■ Quoted passage ■
As far as I can tell, this is basically a way to retrofit your plastic Fred saddle into a Brooks:

So that it complements the questionable aesthetics of your wardrobe and Fred bike:

I highly recommend watching the video on the Kickstarter page, which I was unable to embed, but if that's too much link-clicking for you just watch this instead:

You're welcome.

Speaking of hoary British contraptions I was pleased to see a Brompton make a cameo in the New York Times Real Estate section:

The couple arrived last month, paying $321,000. Annual taxes are around $11,000. They bought a used car. Ms. O’Shaughnessy drives it to the station while Mr. Lopez, an early riser, takes a fold-up bike.

I believe you call that "Bromptossining."

Thursday, March 16, 2017

This Just In: Duty Calls, Sh*t Happens

I have good news and bad news.

The bad news is that if you're a fan of this blog I have to work on a project today, so there won't be a post today:

Although this is technically a post, so instead let's just say there won't be a comprehensive update today:

Okay, so what's the good news?  Well, if you're not a fan of this blog, then the good news is that there won't be a post today:

See that?  Every cloud has a glass that's either half empty or half full, depending on how you look at it.

And really it's all Moots anyway:

Since the project I'm working on will appear on the World Wide Internet eventually so it all balances out in the end.

■ Stated problem a ■
Recast the records as a Markdown table with the columns Row and Record line. Cover only the part that opens with the line containing "The image size" and closes at the end of the records, skip blank lines, and leave the pictures out.

■ Provided material ■
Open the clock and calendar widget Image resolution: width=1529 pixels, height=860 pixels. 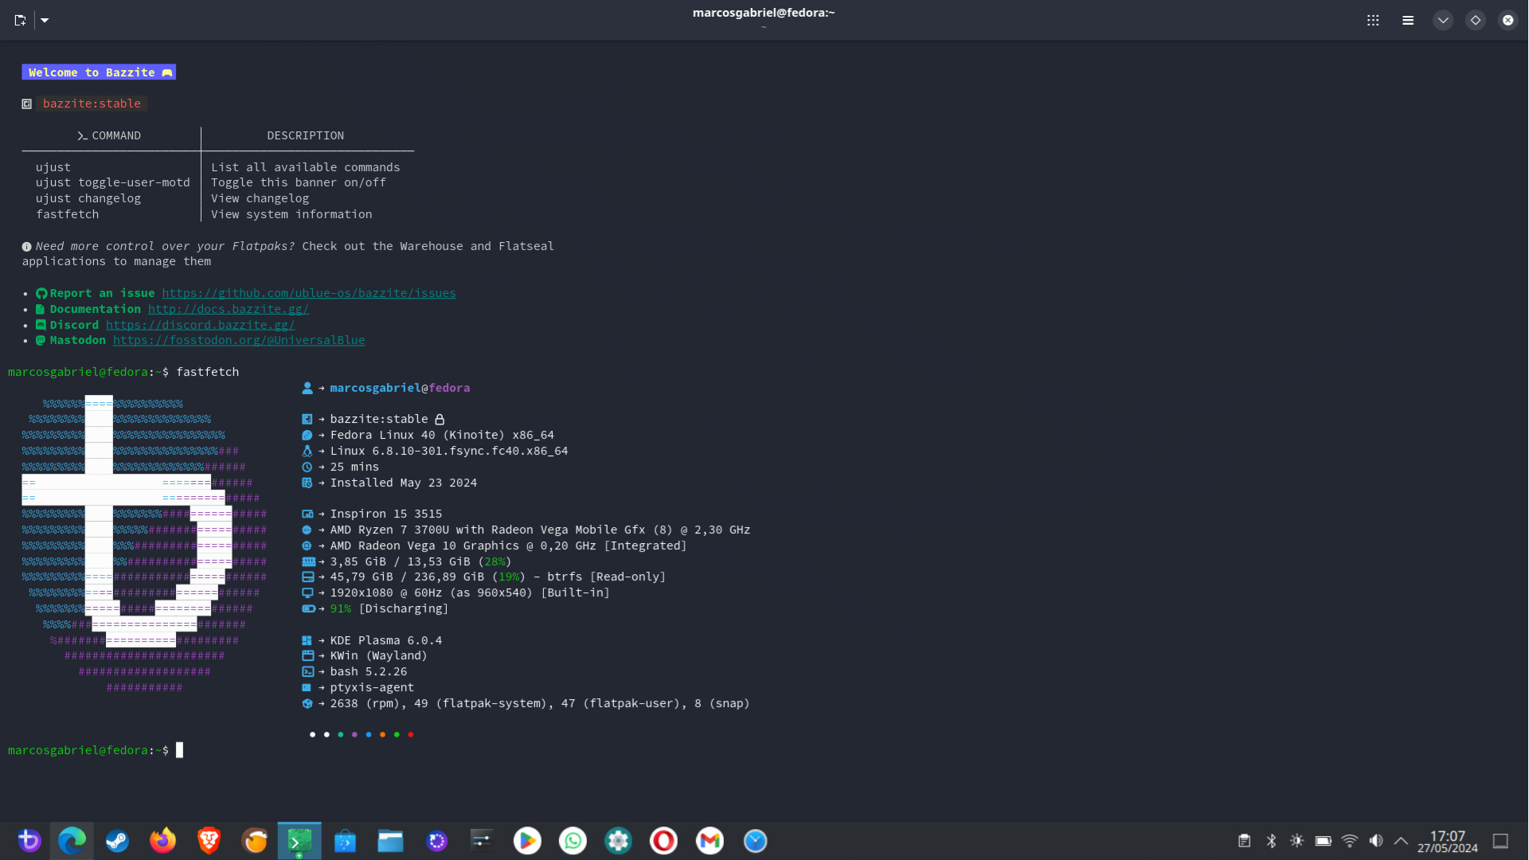[1447, 841]
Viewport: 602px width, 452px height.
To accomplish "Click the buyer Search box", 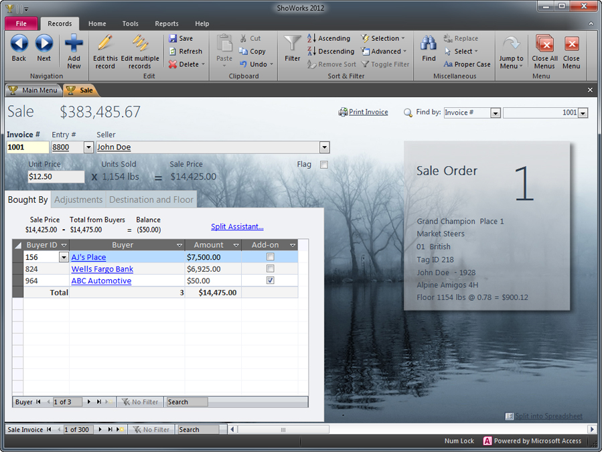I will pyautogui.click(x=186, y=402).
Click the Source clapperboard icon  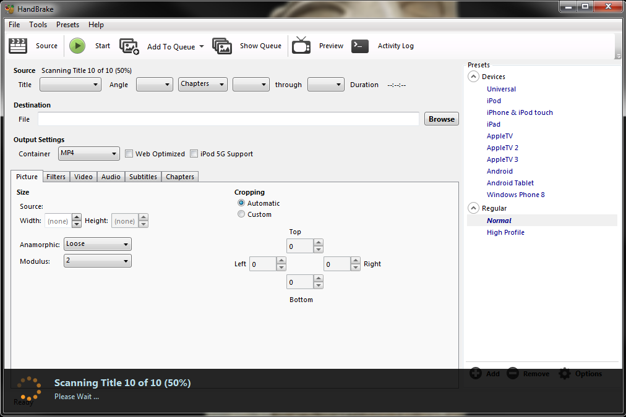pos(19,46)
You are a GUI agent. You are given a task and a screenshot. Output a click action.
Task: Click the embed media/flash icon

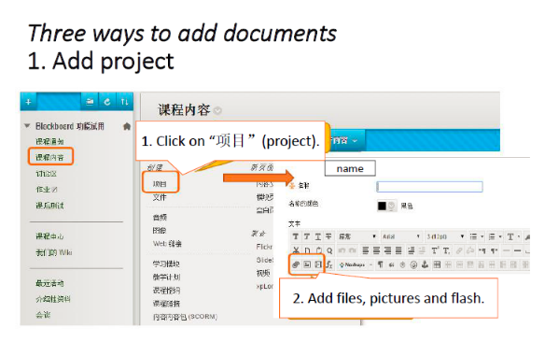coord(317,264)
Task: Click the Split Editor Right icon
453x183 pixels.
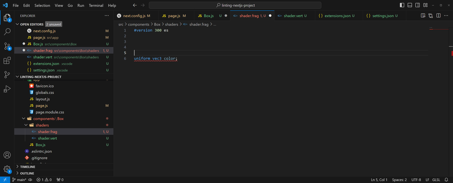Action: tap(438, 15)
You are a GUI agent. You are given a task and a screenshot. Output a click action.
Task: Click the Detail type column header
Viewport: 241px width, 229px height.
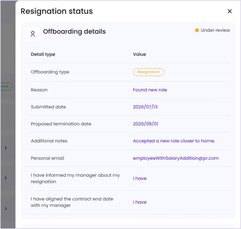pos(43,54)
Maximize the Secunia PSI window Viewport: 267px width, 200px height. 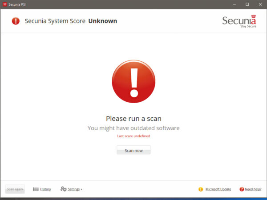247,4
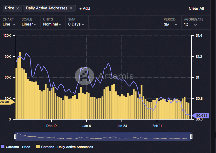Click the Artemis watermark logo icon
Viewport: 216px width, 153px height.
(85, 76)
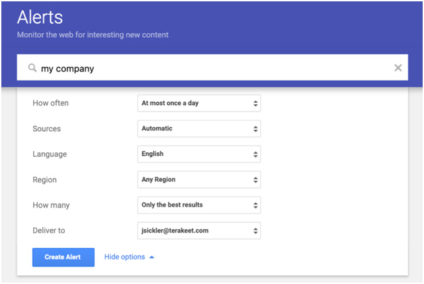
Task: Click the up-down arrows on Sources selector
Action: click(x=255, y=128)
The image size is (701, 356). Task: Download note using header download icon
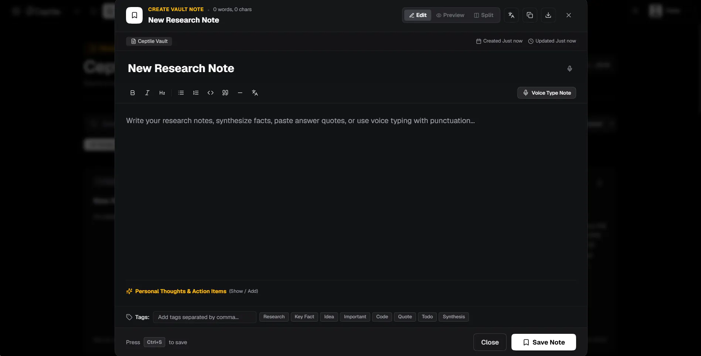point(548,15)
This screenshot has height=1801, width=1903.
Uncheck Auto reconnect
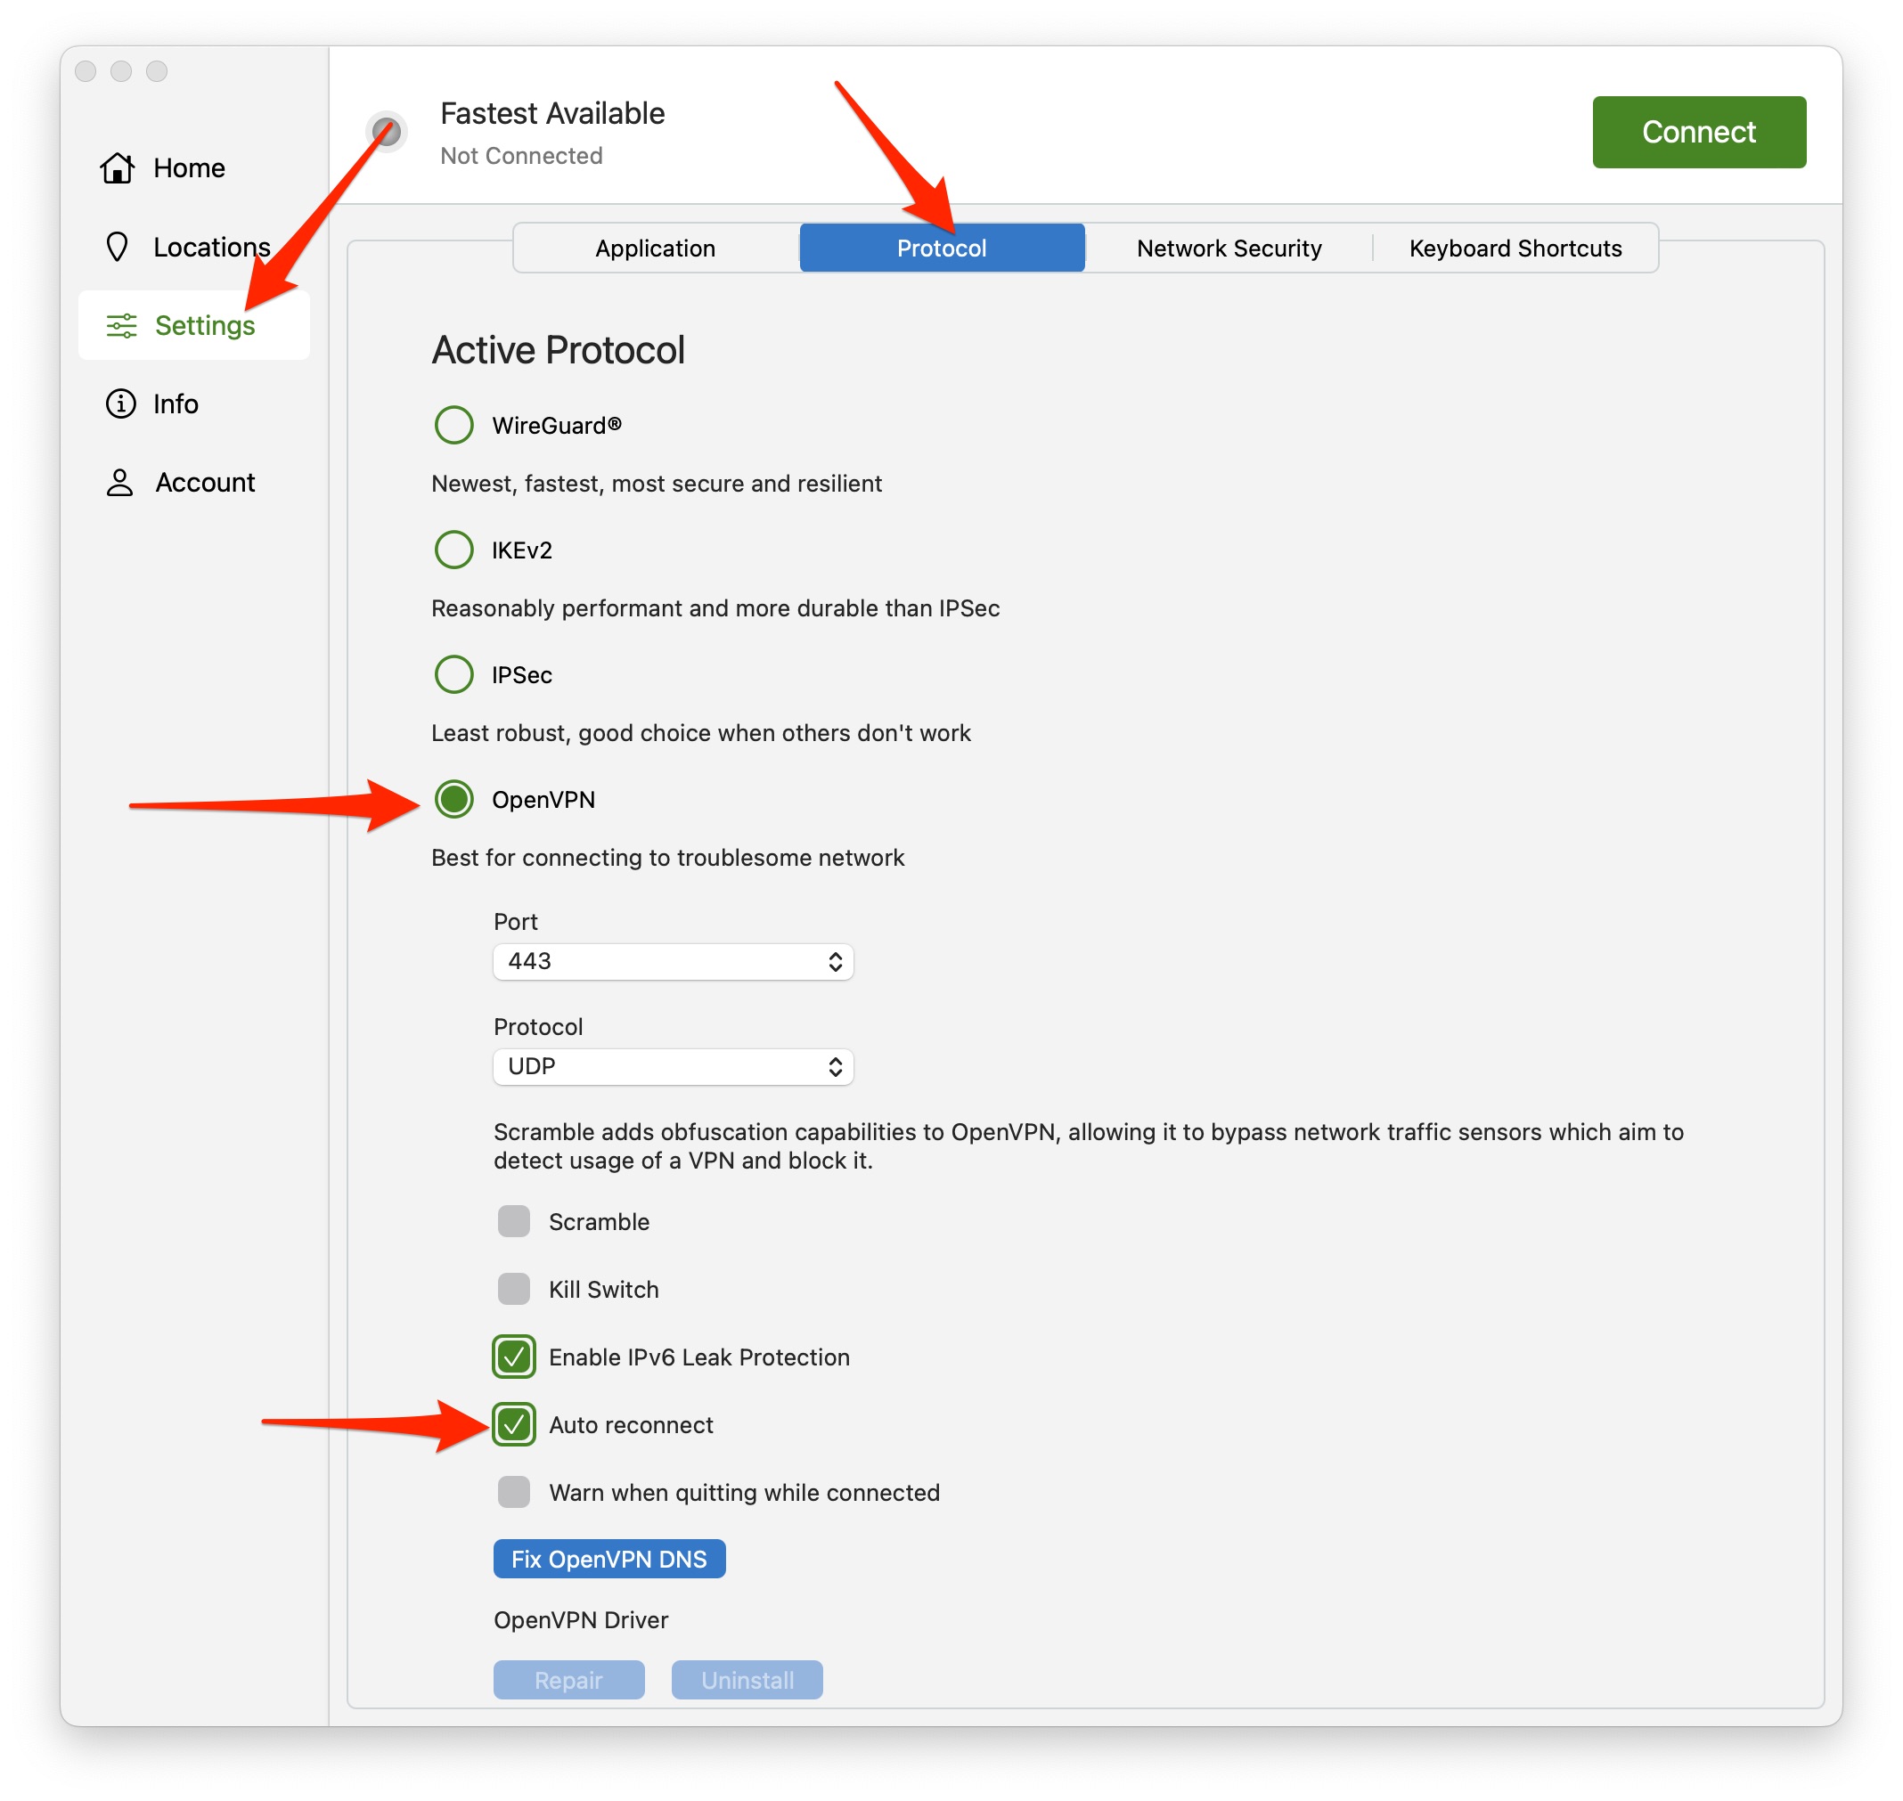pos(514,1425)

■ Stated problem b ■
Reproduce the blog text in full, word for word.

■ Task answer a ■
| Row | Record line |
|---|---|
| 1 | The image size is (701, 356). Task: Download note using header download icon |
| 2 | point(548,15) |
| 3 | This screenshot has height=1801, width=1903. |
| 4 | Uncheck Auto reconnect |
| 5 | pos(514,1425) |

■ Task answer b ■
As far as I can tell, this is basically a way to retrofit your plastic Fred saddle into a Brooks:

So that it complements the questionable aesthetics of your wardrobe and Fred bike:

I highly recommend watching the video on the Kickstarter page, which I was unable to embed, but if that's too much link-clicking for you just watch this instead:

You're welcome.

Speaking of hoary British contraptions I was pleased to see a Brompton make a cameo in the New York Times Real Estate section:

The couple arrived last month, paying $321,000. Annual taxes are around $11,000. They bought a used car. Ms. O’Shaughnessy drives it to the station while Mr. Lopez, an early riser, takes a fold-up bike.

I believe you call that "Bromptossining."

Thursday, March 16, 2017

This Just In: Duty Calls, Sh*t Happens

I have good news and bad news.

The bad news is that if you're a fan of this blog I have to work on a project today, so there won't be a post today:

Although this is technically a post, so instead let's just say there won't be a comprehensive update today:

Okay, so what's the good news?  Well, if you're not a fan of this blog, then the good news is that there won't be a post today:

See that?  Every cloud has a glass that's either half empty or half full, depending on how you look at it.

And really it's all Moots anyway:

Since the project I'm working on will appear on the World Wide Internet eventually so it all balances out in the end.